Как всегда, мыс Фарвель окружен айсбергами, которые представляют собой реальную опасность. Чтобы избежать столкновения с ними, «Доброволец» вынужден под топселями пройти еще сотню миль на запад, прежде чем повернуть на северо-северо-восток, направляясь в среднюю часть пролива Дейвиса[44]. С бака[45], на котором он сидит в теплую погоду, Самнер наблюдает за птицами – кроншнепами, белыми куропатками, гагарками, гагарами и гагами. Заметив одну из них, он окликает рулевого и просит назвать ему широту. После чего делает запись в своем дневнике. Если птица пролетает достаточно близко, а под рукой у него оказывается ружье, то иногда он стреляет в них, но чаще всего промахивается, что вскоре становится предметом бесконечных шуток и подтрунивания для всего экипажа. Впрочем, Самнера нисколько не интересует естественная история; когда плавание закончится, он без сожаления выбросит свой дневник. За птицами он наблюдает только ради того, чтобы убить время, занять себя чем-нибудь и выглядеть нормальным.

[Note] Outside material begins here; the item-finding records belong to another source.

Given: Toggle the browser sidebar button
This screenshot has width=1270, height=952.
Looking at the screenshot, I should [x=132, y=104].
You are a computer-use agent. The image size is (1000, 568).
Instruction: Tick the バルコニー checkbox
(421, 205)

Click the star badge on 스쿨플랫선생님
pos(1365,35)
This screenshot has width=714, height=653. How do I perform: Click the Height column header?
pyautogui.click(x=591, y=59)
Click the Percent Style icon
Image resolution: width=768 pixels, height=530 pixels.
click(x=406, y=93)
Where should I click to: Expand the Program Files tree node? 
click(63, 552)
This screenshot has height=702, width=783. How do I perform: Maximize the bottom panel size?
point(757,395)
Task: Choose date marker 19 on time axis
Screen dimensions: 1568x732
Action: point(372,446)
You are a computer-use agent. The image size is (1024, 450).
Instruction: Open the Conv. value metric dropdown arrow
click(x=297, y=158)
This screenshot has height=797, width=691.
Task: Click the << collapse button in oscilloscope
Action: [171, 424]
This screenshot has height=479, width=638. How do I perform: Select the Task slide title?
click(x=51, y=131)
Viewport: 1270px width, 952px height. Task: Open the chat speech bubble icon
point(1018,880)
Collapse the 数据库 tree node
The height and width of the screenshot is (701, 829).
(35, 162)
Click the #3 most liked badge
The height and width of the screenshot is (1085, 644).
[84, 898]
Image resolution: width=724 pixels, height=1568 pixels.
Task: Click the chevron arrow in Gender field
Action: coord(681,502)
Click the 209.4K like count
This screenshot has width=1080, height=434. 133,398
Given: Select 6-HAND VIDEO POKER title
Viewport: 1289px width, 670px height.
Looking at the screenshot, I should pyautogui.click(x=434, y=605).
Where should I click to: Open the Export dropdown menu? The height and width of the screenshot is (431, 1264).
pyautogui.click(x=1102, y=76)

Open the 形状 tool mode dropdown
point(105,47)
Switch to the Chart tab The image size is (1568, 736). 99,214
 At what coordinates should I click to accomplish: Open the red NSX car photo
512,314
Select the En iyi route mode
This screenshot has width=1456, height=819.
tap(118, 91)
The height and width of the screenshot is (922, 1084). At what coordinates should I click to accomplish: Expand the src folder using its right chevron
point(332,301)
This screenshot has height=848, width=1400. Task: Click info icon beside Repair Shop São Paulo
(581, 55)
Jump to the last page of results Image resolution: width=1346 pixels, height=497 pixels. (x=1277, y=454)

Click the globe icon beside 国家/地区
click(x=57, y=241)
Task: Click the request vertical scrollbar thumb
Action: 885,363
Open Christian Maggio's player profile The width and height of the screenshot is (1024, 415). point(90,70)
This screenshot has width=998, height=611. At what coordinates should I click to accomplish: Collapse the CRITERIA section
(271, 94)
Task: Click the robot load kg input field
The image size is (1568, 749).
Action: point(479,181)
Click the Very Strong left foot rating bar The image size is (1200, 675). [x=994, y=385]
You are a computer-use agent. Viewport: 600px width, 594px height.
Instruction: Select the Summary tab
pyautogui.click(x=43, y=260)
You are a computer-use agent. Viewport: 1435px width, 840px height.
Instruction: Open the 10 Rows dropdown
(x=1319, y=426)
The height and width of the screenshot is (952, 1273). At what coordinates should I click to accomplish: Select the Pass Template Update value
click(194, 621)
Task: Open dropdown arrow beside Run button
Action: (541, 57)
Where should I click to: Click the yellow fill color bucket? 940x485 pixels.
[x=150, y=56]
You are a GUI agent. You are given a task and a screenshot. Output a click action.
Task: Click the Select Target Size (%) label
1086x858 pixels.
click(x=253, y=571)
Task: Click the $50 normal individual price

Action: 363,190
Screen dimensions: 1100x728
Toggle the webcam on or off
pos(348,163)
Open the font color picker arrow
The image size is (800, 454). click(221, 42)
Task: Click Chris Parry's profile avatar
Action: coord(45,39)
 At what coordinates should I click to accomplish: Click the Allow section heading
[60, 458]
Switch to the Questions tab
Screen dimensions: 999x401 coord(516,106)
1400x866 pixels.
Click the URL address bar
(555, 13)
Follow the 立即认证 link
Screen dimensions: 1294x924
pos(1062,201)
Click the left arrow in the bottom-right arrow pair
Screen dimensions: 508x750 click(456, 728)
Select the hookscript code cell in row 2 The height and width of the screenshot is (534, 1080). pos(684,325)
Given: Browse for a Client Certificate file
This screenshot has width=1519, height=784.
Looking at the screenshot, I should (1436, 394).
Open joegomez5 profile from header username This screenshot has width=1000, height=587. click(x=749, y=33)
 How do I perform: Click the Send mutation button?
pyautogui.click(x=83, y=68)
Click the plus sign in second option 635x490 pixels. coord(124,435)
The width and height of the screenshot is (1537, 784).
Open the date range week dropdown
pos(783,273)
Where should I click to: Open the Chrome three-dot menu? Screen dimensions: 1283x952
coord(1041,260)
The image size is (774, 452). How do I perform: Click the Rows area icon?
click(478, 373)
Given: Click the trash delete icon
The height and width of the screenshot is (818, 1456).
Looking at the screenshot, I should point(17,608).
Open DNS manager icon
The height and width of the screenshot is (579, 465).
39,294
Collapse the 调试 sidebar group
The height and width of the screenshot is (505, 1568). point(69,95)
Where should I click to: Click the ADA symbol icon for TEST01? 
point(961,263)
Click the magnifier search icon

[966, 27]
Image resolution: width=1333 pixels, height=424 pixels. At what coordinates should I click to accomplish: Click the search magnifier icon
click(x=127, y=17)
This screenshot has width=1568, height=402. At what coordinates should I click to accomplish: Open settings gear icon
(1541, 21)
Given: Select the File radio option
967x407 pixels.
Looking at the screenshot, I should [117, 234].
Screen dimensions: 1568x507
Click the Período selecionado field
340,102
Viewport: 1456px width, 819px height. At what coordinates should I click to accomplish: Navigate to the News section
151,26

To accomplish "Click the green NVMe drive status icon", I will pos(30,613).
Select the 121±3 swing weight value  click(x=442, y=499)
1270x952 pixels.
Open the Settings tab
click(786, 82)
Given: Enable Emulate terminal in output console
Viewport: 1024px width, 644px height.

Иногда, когда поблизости не оказывается птиц, в которых можно стрелять или занести их координаты в дневник, он разговаривает с Отто, немцем-гарпунером. Несмотря на свою профессию, Отто смело можно назвать философом со склонностью к мистицизму. Он полагает, что в течение тех нескольких часов, что Самнер провел в полынье во льду, душа его, скорее всего, отделилась от телесной оболочки и странствовала в других, высоких небесных чертогах.